Yes that is true! Storing coffee beans the right way is really really important.

Coffee beans are very sensitive and just like humans they should be handled with care. Or should we say they're more sensitive than humans so beware or they will lose their "sweetness" and just go stale.

Who wants that right? So might as well just go with strong coffee beans the proper way.

Here, we plan to answer your questions regarding the proper way of storing coffee beans. Questions like how long does does coffee beans stay fresh? Should you freeze it or refrigerate it? Where's the best place to store them? What's the best container to store your beans?

So let's get started with learning how to properly store your coffee beans.

Going back to being sensitive, coffee beans are in another level when it comes to that. They don't like any of the following conditions. In this relationship with coffee beans, there are "ifs" and "buts."

  • Moisture
  • Air
  • Heat
  • Light

If you expose them to any of the conditions above, do not expect your coffee beans to be as fresh as you'd like them to be.

Airtight Coffee Cannisters

So what's the right way of storing coffee beans and how do you protect the beans from the harsh environment?

Having an airtight container (ceramic works best) stored in a cool, dry, dark place is the best environment for your coffee.

Another thing is buying whole bean coffee in small quantities and grinding them as needed are great ways to do that. With this you don't run the risk of forgetting to transfer them in an airtight container. Coffee beans are at their best within 24 to 72 hours after roasting and begin to stale fast after. When buying small quantities, remember that you should be able to consume them within 7 to 10 days. Half pound to 1 pound should be just right.

You could go past that up to two weeks, but here we believe that having fresh beans is the best way to go on how to make coffee.

Let's say you bought more than what you usually drink because it was on sale and you couldn't resist buying. What do you do?

Hey coffee beans! You've got a cold heart, you belong in the refrigerator!

Well, not exactly since putting coffee beans in the refrigerator is a bad idea. Why?

  1. It is not cold enough.
  2. It will absorb every smell inside your fridge just like baking soda.
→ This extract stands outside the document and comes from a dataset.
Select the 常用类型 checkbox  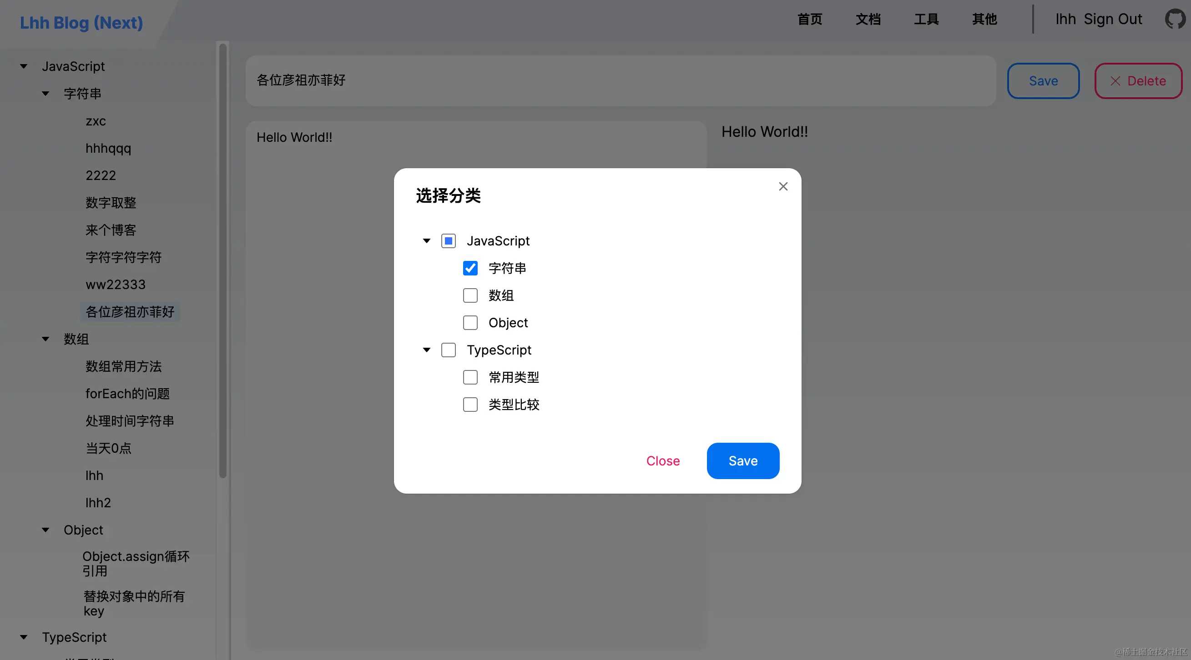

So is storing coffee beans in the freezer a better idea?

Yes, BUT only if you're going to do it once. Once you take them out of the freezer you cannot bring it back. (Well, it'sslowly sounding like a real relationship if you know what we mean) We're going up against condensation if we bring them in and out of the freezer.

Condensation really affects the taste because the frozen moisture on your coffee will melt and then be absorbed into the bean, which will eventually lead to loss of the flavorful oil. Doing this over and over again will lead to a slow death to your coffee beans. It will also turn soggy - yikes!

Coffeevac Coffee Canister

In our experience, when we really need to store coffee beans in the freezer, here are some things you can also do to protect your beans:

  • Use the original packaging to store your coffee.
  • Separate the coffee beans in different zip-lock bags and make sure each bag contains just the right amount of coffee to be grounded and consumed immediately.
  • Store these small bags in another dark bag so as not to expose them to light.

In the end, everything from buying and storing coffee beans all depend on you and how you like your coffee to be. If it's hard for you to go back and forth the grocery store or your local coffee shop to buy coffee beans regularly and buying in bulk is more convenient then go for it. As long as you like the taste of your coffee, then why not?

Just make sure that you're waking up to coffee that you really love and aren't forced to drink. Experiment and enjoy!